Your answer must consist solely of the line containing "[slider] (562, 2550)" and each line after it through the end of the data, copied exactly.

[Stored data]
=== Begin Enclosure ===

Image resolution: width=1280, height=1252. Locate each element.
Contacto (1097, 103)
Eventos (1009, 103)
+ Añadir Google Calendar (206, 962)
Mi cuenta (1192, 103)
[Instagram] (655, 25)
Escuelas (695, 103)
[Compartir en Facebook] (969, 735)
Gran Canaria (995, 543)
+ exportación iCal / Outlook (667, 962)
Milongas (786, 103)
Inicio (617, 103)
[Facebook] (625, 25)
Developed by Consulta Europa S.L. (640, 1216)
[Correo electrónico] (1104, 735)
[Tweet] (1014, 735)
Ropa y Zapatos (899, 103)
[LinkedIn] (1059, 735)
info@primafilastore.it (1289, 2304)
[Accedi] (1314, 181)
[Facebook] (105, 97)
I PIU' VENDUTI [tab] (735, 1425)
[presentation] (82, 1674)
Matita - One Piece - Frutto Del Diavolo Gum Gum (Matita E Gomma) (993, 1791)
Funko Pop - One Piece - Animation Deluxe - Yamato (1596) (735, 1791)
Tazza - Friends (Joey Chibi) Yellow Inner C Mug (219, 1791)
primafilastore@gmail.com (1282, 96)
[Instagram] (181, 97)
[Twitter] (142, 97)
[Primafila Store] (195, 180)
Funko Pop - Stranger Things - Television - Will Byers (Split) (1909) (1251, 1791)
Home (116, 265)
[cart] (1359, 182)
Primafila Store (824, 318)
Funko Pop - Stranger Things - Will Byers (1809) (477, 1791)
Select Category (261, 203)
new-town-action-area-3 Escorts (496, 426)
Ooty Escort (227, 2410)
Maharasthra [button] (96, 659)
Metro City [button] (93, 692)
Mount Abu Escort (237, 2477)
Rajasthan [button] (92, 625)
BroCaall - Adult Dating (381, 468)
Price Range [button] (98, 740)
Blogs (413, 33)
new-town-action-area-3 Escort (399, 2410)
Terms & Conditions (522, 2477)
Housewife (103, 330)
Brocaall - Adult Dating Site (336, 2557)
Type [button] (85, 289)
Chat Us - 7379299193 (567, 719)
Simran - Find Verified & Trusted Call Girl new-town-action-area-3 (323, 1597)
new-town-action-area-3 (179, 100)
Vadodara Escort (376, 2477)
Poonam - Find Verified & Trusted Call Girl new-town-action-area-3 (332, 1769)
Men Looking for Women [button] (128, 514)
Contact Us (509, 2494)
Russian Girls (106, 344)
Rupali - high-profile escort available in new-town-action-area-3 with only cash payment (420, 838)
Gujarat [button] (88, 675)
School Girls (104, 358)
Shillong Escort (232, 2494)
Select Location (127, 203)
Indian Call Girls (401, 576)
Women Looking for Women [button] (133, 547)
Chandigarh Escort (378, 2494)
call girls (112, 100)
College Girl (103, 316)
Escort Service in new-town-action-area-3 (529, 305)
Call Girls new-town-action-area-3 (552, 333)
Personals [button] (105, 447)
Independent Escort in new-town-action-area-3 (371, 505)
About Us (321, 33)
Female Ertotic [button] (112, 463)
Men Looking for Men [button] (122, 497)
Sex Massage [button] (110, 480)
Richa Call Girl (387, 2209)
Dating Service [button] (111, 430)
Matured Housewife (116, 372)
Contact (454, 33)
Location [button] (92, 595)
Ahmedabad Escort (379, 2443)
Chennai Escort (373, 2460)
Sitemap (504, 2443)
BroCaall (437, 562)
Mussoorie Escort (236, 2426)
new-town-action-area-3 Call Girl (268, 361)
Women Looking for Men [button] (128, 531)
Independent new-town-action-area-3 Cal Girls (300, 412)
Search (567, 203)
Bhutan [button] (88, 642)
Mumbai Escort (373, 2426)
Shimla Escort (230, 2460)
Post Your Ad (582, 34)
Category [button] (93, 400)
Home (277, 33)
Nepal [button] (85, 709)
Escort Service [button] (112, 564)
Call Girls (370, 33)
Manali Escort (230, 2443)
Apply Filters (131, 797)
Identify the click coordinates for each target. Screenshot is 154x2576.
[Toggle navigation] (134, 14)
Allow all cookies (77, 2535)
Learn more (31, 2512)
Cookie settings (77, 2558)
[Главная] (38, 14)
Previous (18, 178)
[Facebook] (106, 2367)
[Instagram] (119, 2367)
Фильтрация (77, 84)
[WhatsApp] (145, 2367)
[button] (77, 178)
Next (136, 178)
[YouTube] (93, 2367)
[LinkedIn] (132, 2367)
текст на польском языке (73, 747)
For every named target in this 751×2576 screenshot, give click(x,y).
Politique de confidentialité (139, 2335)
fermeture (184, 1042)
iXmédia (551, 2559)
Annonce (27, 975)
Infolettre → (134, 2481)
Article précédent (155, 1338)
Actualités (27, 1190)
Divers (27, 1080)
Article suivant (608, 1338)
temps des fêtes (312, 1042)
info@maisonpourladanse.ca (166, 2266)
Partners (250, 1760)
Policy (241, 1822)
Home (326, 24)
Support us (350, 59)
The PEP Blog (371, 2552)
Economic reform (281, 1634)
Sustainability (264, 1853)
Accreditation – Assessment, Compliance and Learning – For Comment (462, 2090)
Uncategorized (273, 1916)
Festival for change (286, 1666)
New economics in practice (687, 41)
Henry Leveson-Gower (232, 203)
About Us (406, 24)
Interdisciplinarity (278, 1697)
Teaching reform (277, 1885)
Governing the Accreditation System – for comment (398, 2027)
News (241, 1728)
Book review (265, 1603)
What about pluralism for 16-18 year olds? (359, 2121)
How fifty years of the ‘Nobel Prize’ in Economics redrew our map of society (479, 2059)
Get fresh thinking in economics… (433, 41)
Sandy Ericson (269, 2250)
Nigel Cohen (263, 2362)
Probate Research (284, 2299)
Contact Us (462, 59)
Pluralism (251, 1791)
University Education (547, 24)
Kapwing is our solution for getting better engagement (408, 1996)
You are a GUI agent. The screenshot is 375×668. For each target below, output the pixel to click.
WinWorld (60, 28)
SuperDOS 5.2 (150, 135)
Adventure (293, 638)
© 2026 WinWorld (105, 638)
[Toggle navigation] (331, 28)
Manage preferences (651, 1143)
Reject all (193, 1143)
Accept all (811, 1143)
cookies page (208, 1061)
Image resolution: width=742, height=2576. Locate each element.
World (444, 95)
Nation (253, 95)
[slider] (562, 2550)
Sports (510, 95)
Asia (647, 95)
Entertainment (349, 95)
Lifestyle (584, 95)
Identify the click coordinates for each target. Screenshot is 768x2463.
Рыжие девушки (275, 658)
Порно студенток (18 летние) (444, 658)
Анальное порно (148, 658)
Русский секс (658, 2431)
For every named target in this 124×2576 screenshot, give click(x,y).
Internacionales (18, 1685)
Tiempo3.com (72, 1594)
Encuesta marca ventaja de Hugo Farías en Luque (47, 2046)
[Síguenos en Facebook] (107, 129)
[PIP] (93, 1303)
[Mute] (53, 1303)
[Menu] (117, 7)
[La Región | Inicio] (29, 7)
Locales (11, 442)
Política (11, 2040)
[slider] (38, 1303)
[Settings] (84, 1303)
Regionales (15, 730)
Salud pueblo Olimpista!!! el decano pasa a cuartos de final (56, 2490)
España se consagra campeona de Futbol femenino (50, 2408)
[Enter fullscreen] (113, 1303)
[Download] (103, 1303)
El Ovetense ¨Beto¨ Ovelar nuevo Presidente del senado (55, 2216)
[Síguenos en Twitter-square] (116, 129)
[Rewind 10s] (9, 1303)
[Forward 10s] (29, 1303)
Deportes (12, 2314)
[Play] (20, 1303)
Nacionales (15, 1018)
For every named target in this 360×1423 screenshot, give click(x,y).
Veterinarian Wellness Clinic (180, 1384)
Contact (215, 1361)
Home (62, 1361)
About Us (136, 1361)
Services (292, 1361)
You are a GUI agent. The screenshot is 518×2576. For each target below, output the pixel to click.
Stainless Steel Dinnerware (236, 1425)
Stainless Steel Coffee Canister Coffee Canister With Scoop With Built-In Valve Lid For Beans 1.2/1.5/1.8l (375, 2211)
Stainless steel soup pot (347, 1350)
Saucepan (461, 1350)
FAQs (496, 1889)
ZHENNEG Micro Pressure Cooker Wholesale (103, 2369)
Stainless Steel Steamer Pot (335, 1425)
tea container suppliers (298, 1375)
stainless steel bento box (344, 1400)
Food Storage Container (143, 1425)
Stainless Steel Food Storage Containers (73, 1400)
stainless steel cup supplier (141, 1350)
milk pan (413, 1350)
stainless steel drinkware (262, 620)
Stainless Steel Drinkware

=== End Enclosure ===

_Response for this exercise_.
[slider] (562, 2550)
Sports (510, 95)
Asia (647, 95)
Entertainment (349, 95)
Lifestyle (584, 95)
Identify the click coordinates for each target. Screenshot is 768x2463.
Рыжие девушки (275, 658)
Порно студенток (18 летние) (444, 658)
Анальное порно (148, 658)
Русский секс (658, 2431)
For every named target in this 124×2576 screenshot, give click(x,y).
Internacionales (18, 1685)
Tiempo3.com (72, 1594)
Encuesta marca ventaja de Hugo Farías en Luque (47, 2046)
[Síguenos en Facebook] (107, 129)
[PIP] (93, 1303)
[Mute] (53, 1303)
[Menu] (117, 7)
[La Región | Inicio] (29, 7)
Locales (11, 442)
Política (11, 2040)
[slider] (38, 1303)
[Settings] (84, 1303)
Regionales (15, 730)
Salud pueblo Olimpista!!! el decano pasa a cuartos de final (56, 2490)
España se consagra campeona de Futbol femenino (50, 2408)
[Enter fullscreen] (113, 1303)
[Download] (103, 1303)
El Ovetense ¨Beto¨ Ovelar nuevo Presidente del senado (55, 2216)
[Síguenos en Twitter-square] (116, 129)
[Rewind 10s] (9, 1303)
[Forward 10s] (29, 1303)
Deportes (12, 2314)
[Play] (20, 1303)
Nacionales (15, 1018)
For every named target in this 360×1423 screenshot, give click(x,y).
Veterinarian Wellness Clinic (180, 1384)
Contact (215, 1361)
Home (62, 1361)
About Us (136, 1361)
Services (292, 1361)
You are a GUI agent. The screenshot is 518×2576. For each target below, output the pixel to click.
Stainless Steel Dinnerware (236, 1425)
Stainless Steel Coffee Canister Coffee Canister With Scoop With Built-In Valve Lid For Beans 1.2/1.5/1.8l (375, 2211)
Stainless steel soup pot (347, 1350)
Saucepan (461, 1350)
FAQs (496, 1889)
ZHENNEG Micro Pressure Cooker Wholesale (103, 2369)
Stainless Steel Steamer Pot (335, 1425)
tea container suppliers (298, 1375)
stainless steel bento box (344, 1400)
Food Storage Container (143, 1425)
Stainless Steel Food Storage Containers (73, 1400)
stainless steel cup supplier (141, 1350)
milk pan (413, 1350)
stainless steel drinkware (262, 620)
Stainless Steel Drinkware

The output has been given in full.